Mia es una joven (Sophie Wilde, extraviada en la melancolía) que perdió a su madre en condiciones no del todo aclaradas entre el suicidio y la sobredosis de pastillas involuntario, y vive con su padre (Marcus Johnson), entre la depresión, el rechazo de la mayoría de los compañeros prepos y la cuasisoledad consecuente. Mantiene un vínculo cercano con una amiga (Alexandra Jensen), ahora pareja de su ex novio (Otis Dhanji), su hermano puberto (Joe Bird, intenso) y de su madre (Miranda Otto, también productora), que de alguna manera la han acogido como parte de la familia.
Mientras tanto, circulan en redes algunas escenas de jóvenes que entran en un extraño trance al tomar una mano embalsamada cubierta de cerámica, que se supone funge como portal para el mundo de los muertos, y lanzar la petición de “háblame” y la invitación al estilo vampírico de “te dejo entrar”, para dejarse invadir por algún espíritu que ronda por aquellos lares, cuidando de no exceder el minuto y medio, por aquello de no quedarse enganchado, según las indicaciones de los dos jóvenes organizadores del ritual.
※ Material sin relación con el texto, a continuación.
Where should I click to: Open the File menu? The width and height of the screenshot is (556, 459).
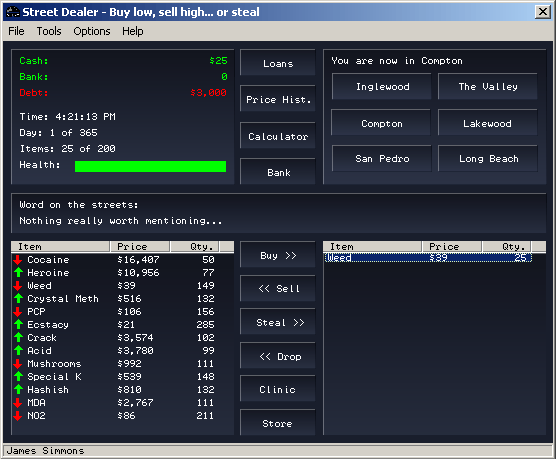[16, 31]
Los directores Danny y Michael Philippou (miniserie RackaRacka, 2014), quienes colaboraron en la notable The Babadook (Kent, 2014) y ahora debutan en el mundo del largometraje fílmico con Háblame (Australia, 2022), plantean desde el intenso prólogo que se retoma después −quizá no con el suficiente espacio que ameritaría−, un reconocible esquema en el cine de terror en el que un grupo de jóvenes se ve envuelto en una situación de peligro sobrenatural, ahora no por ver un video, usar una ouija, leer una sentencia o escuchar algunas palabras, sino por pasarse de vivos en el uso de una misteriosa mano para conectarse con espíritus varios, como si se tratara de una droga que primero resulta divertida pero cuyo abuso acaba siendo desastroso.
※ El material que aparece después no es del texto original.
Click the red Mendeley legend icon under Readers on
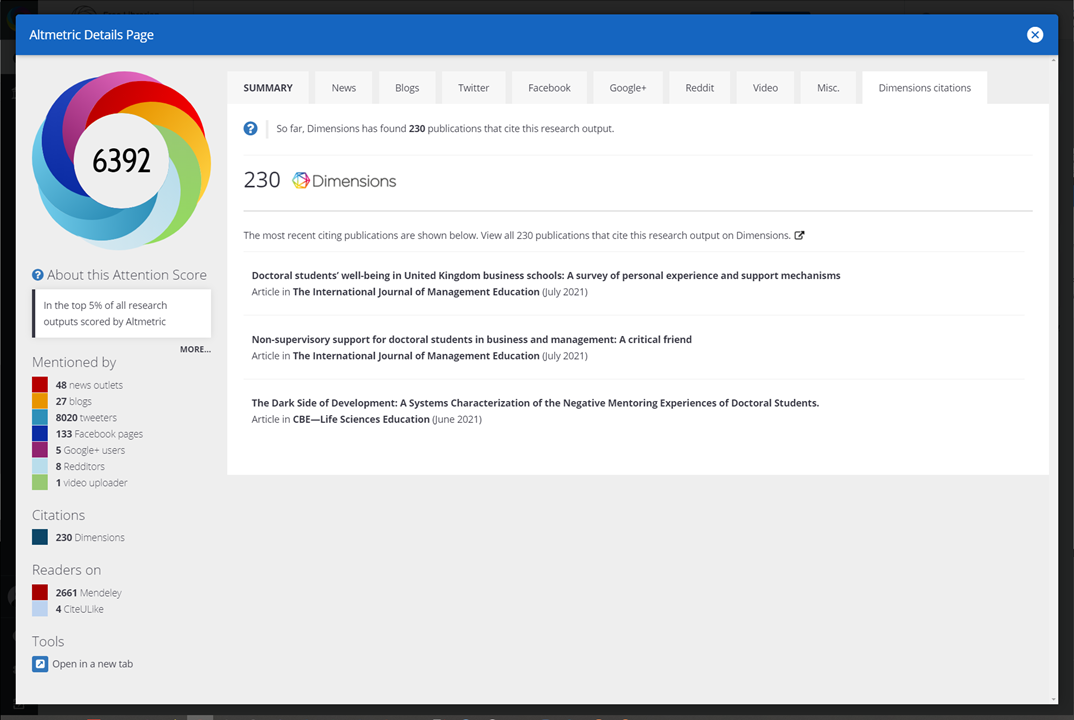This screenshot has height=720, width=1074. click(39, 592)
Con la necesaria fluidez y las bien colocadas escenas shock que se insertan en una trama que va dando cuenta de la inmersión de la protagonista en el siniestro vínculo con el espíritu que dice ser de su madre, la cinta acusa los consabidos problemas de un guion al que le hacen falta explicaciones −diferencias entre las reacciones de los poseídos, permanencia de las visiones en la protagonista− y en el que ciertas decisiones de los personajes no tienen sentido −el novio cristiano queriendo probar el estrechamiento de manos, dejar solo al hermano en el hospital−, pero que logra sostener con momentos de logrado terror y hasta de alcance alegórico, como la presencia del canguro (cual sello de origen) moribundo en el camino y la decisión de acabar con su sufrimiento o no.
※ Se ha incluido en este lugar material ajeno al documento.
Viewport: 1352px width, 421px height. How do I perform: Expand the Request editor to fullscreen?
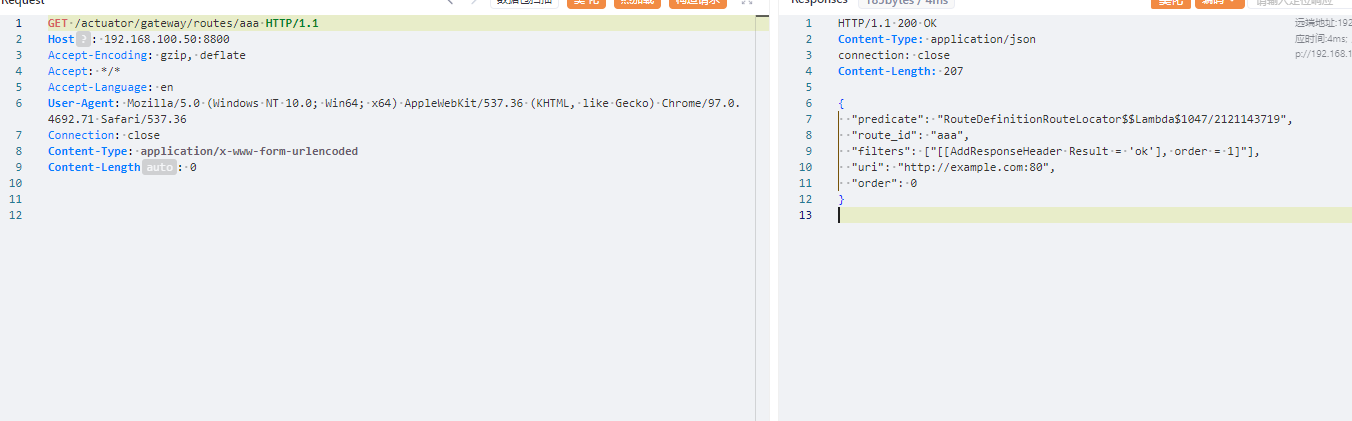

La cámara cumple con puntuales desplazamientos y perspectivas, en tanto los juegos de sombras en los que emergen o se sugieren las presencias del otro lado, contribuyen a crear una atmósfera desasosegante para los involucrados, mientras el notable maquillaje y los efectos visuales hacen su parte para redondear la propuesta terrorífica, que encuentra una de sus principales fortalezas en las interpretaciones que resultan creíbles, sobre todo en los episodios de posesión y de angustia frente a los acontecimientos inexplicablemente violentos. Dejar que los muertos descansen en paz y conjurar no como evocación sino como evitación.